In regards to claim 21, Thomson teaches hollow glass microspheres that can be 500 micrometers or less, with the smallest being 10 micrometers (Para. 0098, “In any aspects or embodiments described herein, the glass microspheres of the adsorbent compositions or extrudable adsorbent compositions have an average diameter of less than about 500 micrometers … or from 10 micrometers to about 20 micrometers”). Toyoda teaches that the particle size of the granule can be 5.01mm to about 30mm (Para. 0019, “In the present invention, the particle size of these granules is set to about 5.01 mm to about 30 mm, preferably about 6 mm to about 18 mm, and most preferably about 8 mm to about 12 mm, taking into consideration the desired particle size of the final product, photocatalyst-supported granules”). Converting Thomson’s smallest dimension to micrometers, 10 micrometers -> 0.01 mm and with Toyoda having a particle size of 5.01mm to 30mm, the ratio ranges from 501/1 to 3000/1, which overlaps the claimed range of at least 100/1 and at most 2000/1. This presents an overlapping range with the instant claim and overlapping ranges are prima facie obviousness. See MPEP 2144.05.
In regards to claim 22, Thomson teaches that the glass microspheres are glass bubbles and teach that 3M IM30K glass bubbles as useful hollow particles (Para. 0099, In any of the aspects or embodiments, the glass microspheres are glass bubbles. “Glass bubbles” also commonly known as “glass microbubbles”, “hollow glass microspheres”, or “hollow glass beads” can be useful for lowering weight and improving processing, dimensional stability, and flow properties of compositions. Generally, it is desirable that the glass bubbles be strong to avoid being crushed or broken during extrusion. Useful hollow glass particles include those marketed by 3M Co. (St. Paul, Minn.) under the trade designation “3M GLASS BUBBLES” (e.g., grades—S32, K37, S38, S38HS, S38XHS, K46, D32/4500, H50/10000, S60, S60HS, and iM30kK); ...”).
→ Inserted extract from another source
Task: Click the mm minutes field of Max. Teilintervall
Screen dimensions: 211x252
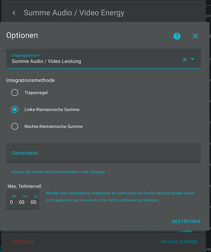Action: [22, 202]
Per the 3M website, the iM30K glass bubbles are non-porous (https://www.3m.com/3M/en_US/p/d/b40064617/).
Claim 6 is rejected under 35 U.S.C. 103 as being unpatentable over Thomson (US20210162368A1) and further in view of Toyoda (JP2004130156A) and further in view of Torobin (US4637990A).
In regards to claim 6, Thomson and Toyoda are silent in teaching that the absolute density of the hollow microspheres is between 0.1 to 1.3 g/cm3. Torobin teaches that the microspheres invented will have a density ranging from 1 to 150 Ib/ft3, which converted would be 0.01 to 2.4 g/cm3 (Col. 13 Lines 33-39, “The porous ceramic, glass, metal, metal glass and plastic microspheres prepared in accordance with the invention will have an average bulk density of 1 to 150 Ib/ft3, (0.020 to 2.4 gm/cc), preferably 2.0 to 60 Ib/ft3, (0.030 to 1.00 gm/cc), and more preferably 4 to 20 Ib/ft3, (0.060 to 0.32 gm/cc). It would have been obvious to a person of ordinary skill in the art before the effective filing date of the claimed invention to use the lower densities taught by Torobin in order to suspend the microspheres in liquid, vapor or gaseous reaction mediums, resulting in less mechanical energy to mix or stir the suspension and lower overall cost (Col. 7 Lines 57- 62, “The relatively low densities of the microsphere catalysts of the present invention provide the highly important advantages of: less mechanical energy is required to mix or stir suspensions of the microsphere catalysts in catalytic reactions thereby lower overall costs for carrying out the reactions”).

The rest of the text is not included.